──────── Selected text ────────

Do you see the energy that resulted from doing things God's way? Do you see the joy that was there? Do you see how much closer that church was?
The people were to each other? Doing things God's way when it's received by both parties, when it's done God's way and received God's way.
It produces all the things that we're looking for.
The joy, the excitement, the zeal. But when things are just kind of left by the side and we have these little obstacles between us that keep us apart, there's not the joy, there's not the zeal.
There's just kind of this feeling of, okay, when we do things God's way, the way it's done with relationships in heaven, there's joy, there's energy, there's a desire to please God.
And we are excited about doing His work and seeing the progress that He makes in our lives, in others' lives, and even in the world around us as we march closer and closer to the return of Jesus Christ.
So we see how important it is to God that our relationships be healed. His desire is that we would all be one.
How do we go about it? It's not an easy thing to do. It does require commitment to God.
But like all things with the Bible, God doesn't leave it to us just to figure out the steps to reconciliation. He shows us through the life of Jesus Christ, the death of Jesus Christ, how to do it.
But He also provides us examples in the Bible if we look closely. So let's go back to a well-known example of a reconciliation between brothers that we find way back in the book of Genesis. Making restitution can be a difficult step, but it's an important and necessary step. The twin brothers Esau and Jacob learned that they needed to reconcile. Actually, it was Jacob who God brought to his remembrance. You did something way back when you were a teen or a younger man. You offended your brother greatly, and you know the story of Jacob and Esau.
He tricked him out of his birthright, and then he and his mother conspired to trick him out of the blessing as well.
So Esau had very good reason to be upset with Jacob. If that had happened to you or me, we also would have been pretty upset with Jacob and everything.
It was so bad that Esau wanted to kill him. And so Jacob had to run to Uncle Laban and live there all those years.
No one can doubt that what Jacob did was wrong. It was a major offense that changed the course of both lives.
Jacob did go to Laban, and he lived there for many years. He married a couple lives there, Leah and then Rachel. He worked well with Laban, and while he was there, he did remember the things that he was taught. He did remember what his father had taught him about being God. He didn't become a renegade. He didn't become a rebel.
He remembered the laws of God, and he applied them. When he told Laban he would do something, he did it. He became a very good employee.
And I'm sure Jacob prayed for the blessing of Laban, and he labored in that regard toward that end. And as he was there, blessed with several children, God enriched him. You remember the story of the speckled goats and the white goats and all those things that happened?
And God did enrich Jacob because of the way he lived his life. He was living God's way.
In a time of exile, away from his family, he did apply God's way of life.
God blessed him, and he became a different person.

──────── Record extracts ────────

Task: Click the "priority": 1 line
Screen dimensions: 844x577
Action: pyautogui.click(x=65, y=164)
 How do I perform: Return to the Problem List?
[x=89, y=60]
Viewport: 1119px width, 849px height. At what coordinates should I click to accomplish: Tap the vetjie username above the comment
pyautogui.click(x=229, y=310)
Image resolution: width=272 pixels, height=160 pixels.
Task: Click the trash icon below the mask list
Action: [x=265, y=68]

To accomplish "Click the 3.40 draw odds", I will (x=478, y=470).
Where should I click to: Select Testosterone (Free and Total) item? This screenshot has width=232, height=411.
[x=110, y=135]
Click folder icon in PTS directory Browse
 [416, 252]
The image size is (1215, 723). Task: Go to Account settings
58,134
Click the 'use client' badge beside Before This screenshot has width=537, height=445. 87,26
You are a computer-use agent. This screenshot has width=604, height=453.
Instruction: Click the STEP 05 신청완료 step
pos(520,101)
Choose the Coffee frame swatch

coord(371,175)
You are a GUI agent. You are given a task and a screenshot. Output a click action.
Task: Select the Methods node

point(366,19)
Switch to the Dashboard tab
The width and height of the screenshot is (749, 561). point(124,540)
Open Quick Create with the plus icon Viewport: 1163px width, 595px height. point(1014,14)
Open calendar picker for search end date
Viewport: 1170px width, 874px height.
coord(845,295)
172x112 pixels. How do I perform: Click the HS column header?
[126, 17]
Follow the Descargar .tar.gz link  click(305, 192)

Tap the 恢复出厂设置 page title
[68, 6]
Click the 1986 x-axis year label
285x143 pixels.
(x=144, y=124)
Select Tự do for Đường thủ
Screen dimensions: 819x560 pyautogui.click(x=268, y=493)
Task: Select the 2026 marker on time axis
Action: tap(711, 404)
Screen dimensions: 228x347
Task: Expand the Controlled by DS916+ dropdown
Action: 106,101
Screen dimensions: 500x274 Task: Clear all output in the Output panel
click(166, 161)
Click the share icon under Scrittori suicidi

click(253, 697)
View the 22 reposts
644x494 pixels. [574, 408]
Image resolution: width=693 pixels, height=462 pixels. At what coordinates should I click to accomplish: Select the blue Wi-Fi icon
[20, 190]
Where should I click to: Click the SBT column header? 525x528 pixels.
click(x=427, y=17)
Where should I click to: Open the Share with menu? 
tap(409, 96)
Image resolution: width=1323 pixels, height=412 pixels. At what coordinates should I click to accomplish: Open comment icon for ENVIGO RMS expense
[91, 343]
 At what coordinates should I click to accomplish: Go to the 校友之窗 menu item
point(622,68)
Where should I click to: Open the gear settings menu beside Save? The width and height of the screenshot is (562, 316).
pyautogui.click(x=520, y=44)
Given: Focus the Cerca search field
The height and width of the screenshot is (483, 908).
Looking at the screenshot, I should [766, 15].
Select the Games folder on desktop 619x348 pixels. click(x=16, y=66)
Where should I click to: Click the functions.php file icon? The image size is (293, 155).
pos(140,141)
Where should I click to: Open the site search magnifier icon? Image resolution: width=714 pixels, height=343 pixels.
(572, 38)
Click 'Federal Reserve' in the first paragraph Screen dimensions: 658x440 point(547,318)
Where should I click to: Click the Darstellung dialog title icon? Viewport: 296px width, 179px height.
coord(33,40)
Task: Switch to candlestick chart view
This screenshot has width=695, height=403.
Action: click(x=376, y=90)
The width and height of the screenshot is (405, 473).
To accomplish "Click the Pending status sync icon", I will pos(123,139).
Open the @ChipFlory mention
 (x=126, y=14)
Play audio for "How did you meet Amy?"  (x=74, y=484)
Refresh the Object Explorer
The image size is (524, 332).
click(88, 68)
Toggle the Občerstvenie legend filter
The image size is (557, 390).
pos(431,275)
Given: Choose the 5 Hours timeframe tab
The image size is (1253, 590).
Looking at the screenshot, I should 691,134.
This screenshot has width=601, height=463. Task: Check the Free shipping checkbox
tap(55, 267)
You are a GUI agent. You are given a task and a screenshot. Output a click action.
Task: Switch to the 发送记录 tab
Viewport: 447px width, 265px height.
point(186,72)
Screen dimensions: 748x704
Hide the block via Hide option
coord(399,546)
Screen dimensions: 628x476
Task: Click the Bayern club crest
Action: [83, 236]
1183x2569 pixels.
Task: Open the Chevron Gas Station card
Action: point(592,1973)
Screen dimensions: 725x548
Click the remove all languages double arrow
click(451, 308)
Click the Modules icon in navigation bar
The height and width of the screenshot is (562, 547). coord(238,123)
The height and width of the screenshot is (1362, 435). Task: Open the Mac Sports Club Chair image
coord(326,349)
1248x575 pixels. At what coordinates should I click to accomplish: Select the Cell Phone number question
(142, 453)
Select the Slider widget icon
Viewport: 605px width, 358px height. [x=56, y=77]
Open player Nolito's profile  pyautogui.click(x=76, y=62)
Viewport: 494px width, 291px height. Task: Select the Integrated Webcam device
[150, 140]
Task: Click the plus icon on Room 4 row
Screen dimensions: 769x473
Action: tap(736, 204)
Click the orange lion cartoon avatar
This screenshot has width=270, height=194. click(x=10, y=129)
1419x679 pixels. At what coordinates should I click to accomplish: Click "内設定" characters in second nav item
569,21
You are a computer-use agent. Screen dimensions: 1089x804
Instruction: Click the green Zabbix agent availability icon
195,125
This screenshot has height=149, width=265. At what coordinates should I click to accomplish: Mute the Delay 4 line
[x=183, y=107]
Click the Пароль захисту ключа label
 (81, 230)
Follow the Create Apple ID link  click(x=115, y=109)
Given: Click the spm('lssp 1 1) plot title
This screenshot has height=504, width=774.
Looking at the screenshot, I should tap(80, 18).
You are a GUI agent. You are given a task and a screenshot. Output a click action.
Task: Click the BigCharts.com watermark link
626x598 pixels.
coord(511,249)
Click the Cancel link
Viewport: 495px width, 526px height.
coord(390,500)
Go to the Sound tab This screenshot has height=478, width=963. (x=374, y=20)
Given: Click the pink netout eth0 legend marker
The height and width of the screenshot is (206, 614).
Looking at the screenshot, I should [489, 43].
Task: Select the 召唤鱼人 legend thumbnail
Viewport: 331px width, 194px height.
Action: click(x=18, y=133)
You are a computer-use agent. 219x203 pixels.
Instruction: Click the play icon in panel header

────────

Assignment: From the sermon on reconciliation, print the words from "There's just kind" up to and including "all be one.".

Result:
There's just kind of this feeling of, okay, when we do things God's way, the way it's done with relationships in heaven, there's joy, there's energy, there's a desire to please God.
And we are excited about doing His work and seeing the progress that He makes in our lives, in others' lives, and even in the world around us as we march closer and closer to the return of Jesus Christ.
So we see how important it is to God that our relationships be healed. His desire is that we would all be one.